* _Written request a_
Set down everything in the lxml namespace thread from "The other day" down to "xml namespaces.".

─── Text segment

Google Groups no longer supports new Usenet posts or subscriptions. Historical content remains viewable.
Dismiss

lxml.etree, namespaces and element insertion

385 views
Skip to first unread message

hein

unread,
Jan 27, 2011, 1:16:09 PM1/27/11
to

The other day i was processing an xml tree using lxml.etree. That tree
contained a namespace. During that processing i inserted an element.
Later on
i tried to find that element using xpath. And to my suprise that
element was
not found! Maybe my suprise is just the result of my marginal
knowledge about
xml namespaces.

After some examination i found out that the reason for not finding the
element
was that i did not supply a namespace when inserting the element.

This behavior can be reproduced be the folowing code:

<code>
from lxml import etree
import sys

print "Python: ", sys.version_info
print "lxml.etree:", etree.__version__


string_data = [
'<root xmlns="NameSpace.com"><sometag/></root>',
'<root xmlns="NameSpace.com"></root>',
'<root xmlns="NameSpace.com"></root>'
]

trees = map(etree.fromstring, string_data)

──────
─── Entries provided

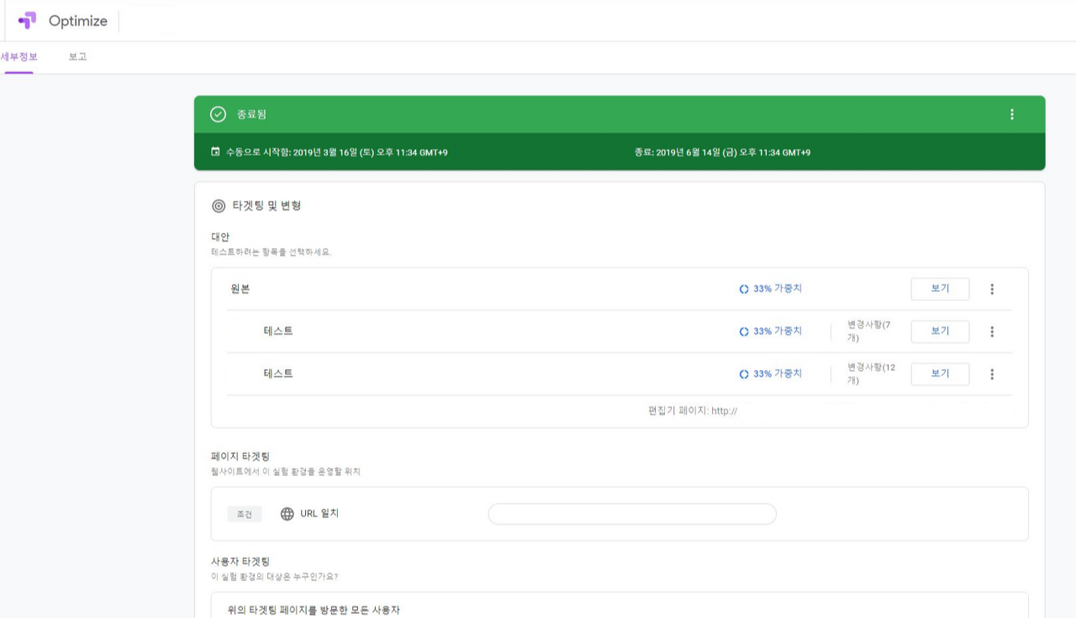
Task: Open the three-dot menu on the 원본 row
Action: (992, 288)
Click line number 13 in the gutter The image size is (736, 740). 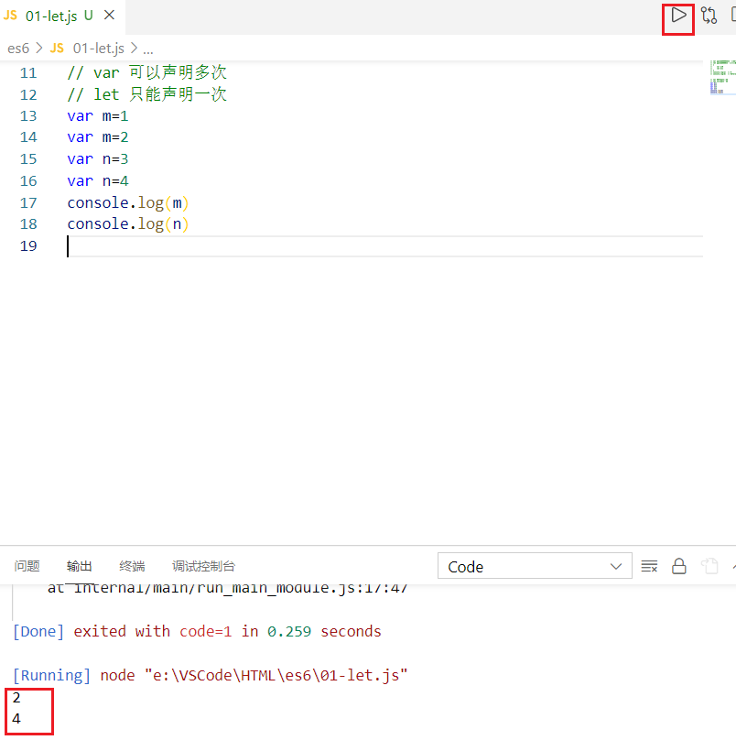click(x=28, y=115)
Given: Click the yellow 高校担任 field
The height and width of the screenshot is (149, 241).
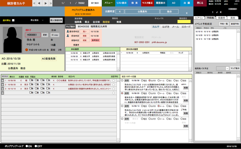Looking at the screenshot, I should pyautogui.click(x=184, y=22).
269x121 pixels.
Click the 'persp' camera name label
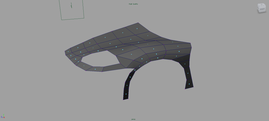tap(133, 119)
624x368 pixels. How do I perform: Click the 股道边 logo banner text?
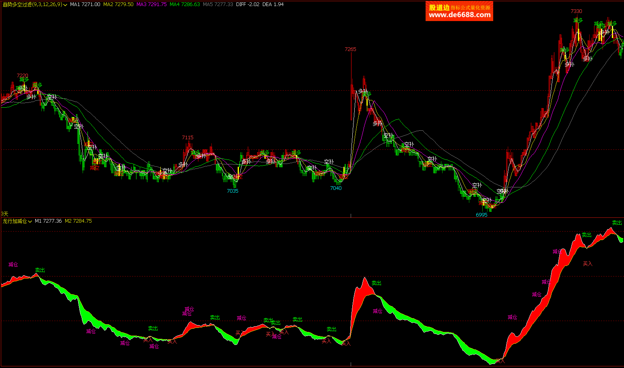point(439,7)
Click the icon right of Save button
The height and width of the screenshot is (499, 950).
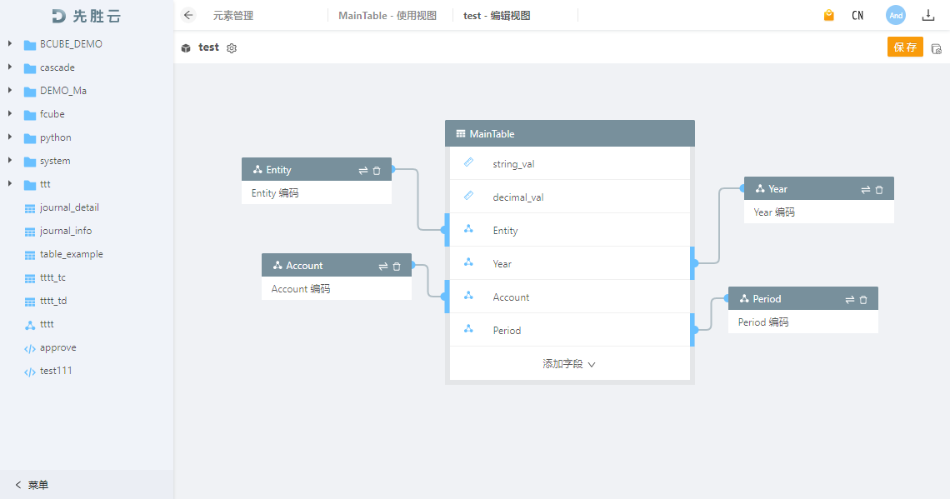coord(936,48)
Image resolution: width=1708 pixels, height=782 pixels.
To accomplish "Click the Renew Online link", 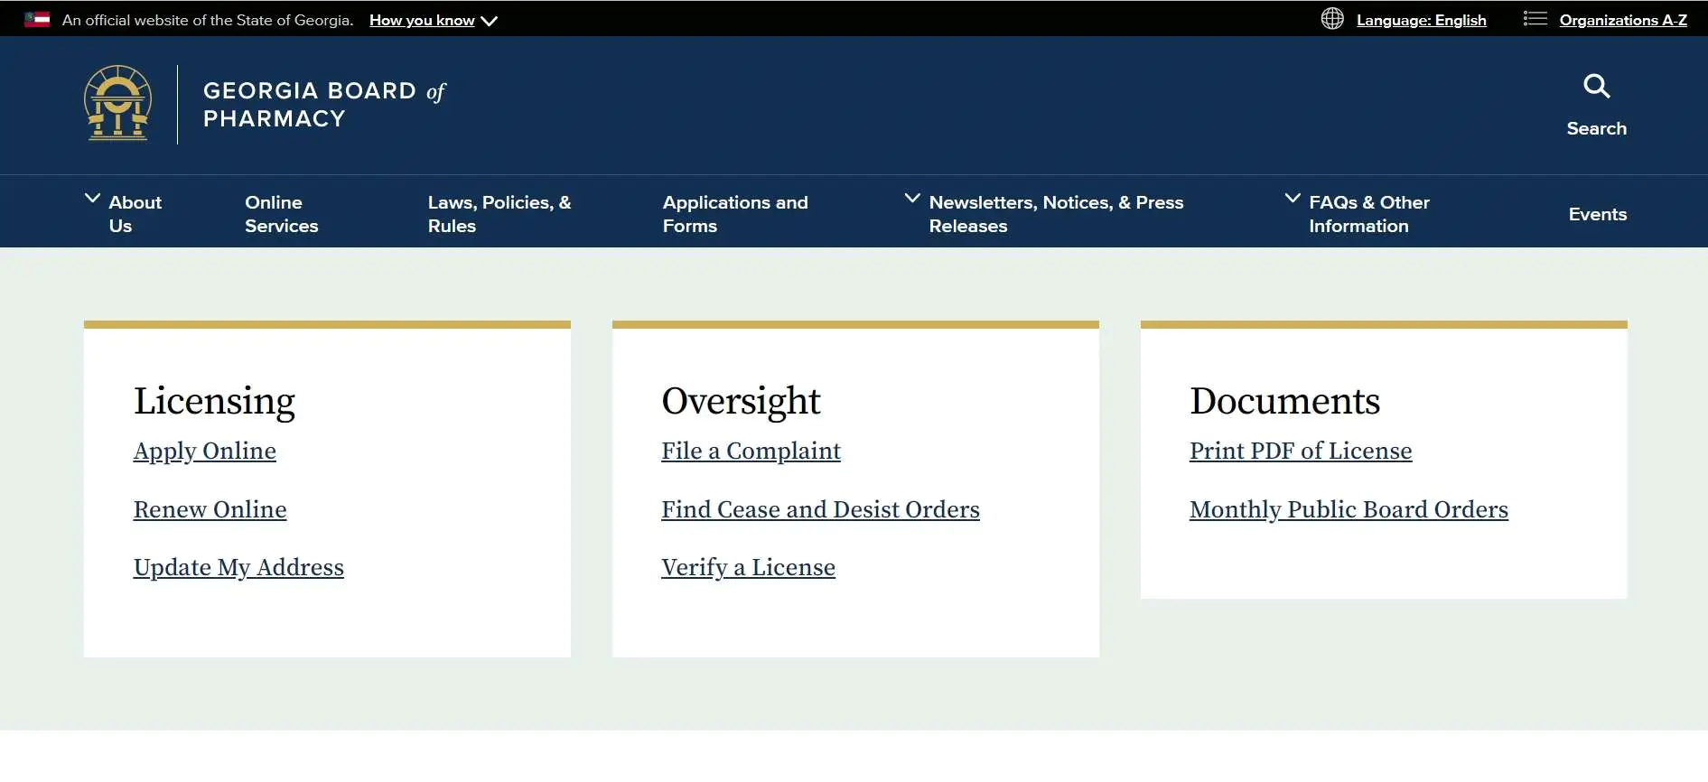I will [x=210, y=509].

──────

* _Written request b_
Select every line of the records that contains the string "height", treating uppercase and lowercase as different.

* _Full response a_
The other day i was processing an xml tree using lxml.etree. That tree
contained a namespace. During that processing i inserted an element.
Later on
i tried to find that element using xpath. And to my suprise that
element was
not found! Maybe my suprise is just the result of my marginal
knowledge about
xml namespaces.

* _Full response b_
The height and width of the screenshot is (149, 241).
The height and width of the screenshot is (499, 950).
Image resolution: width=1708 pixels, height=782 pixels.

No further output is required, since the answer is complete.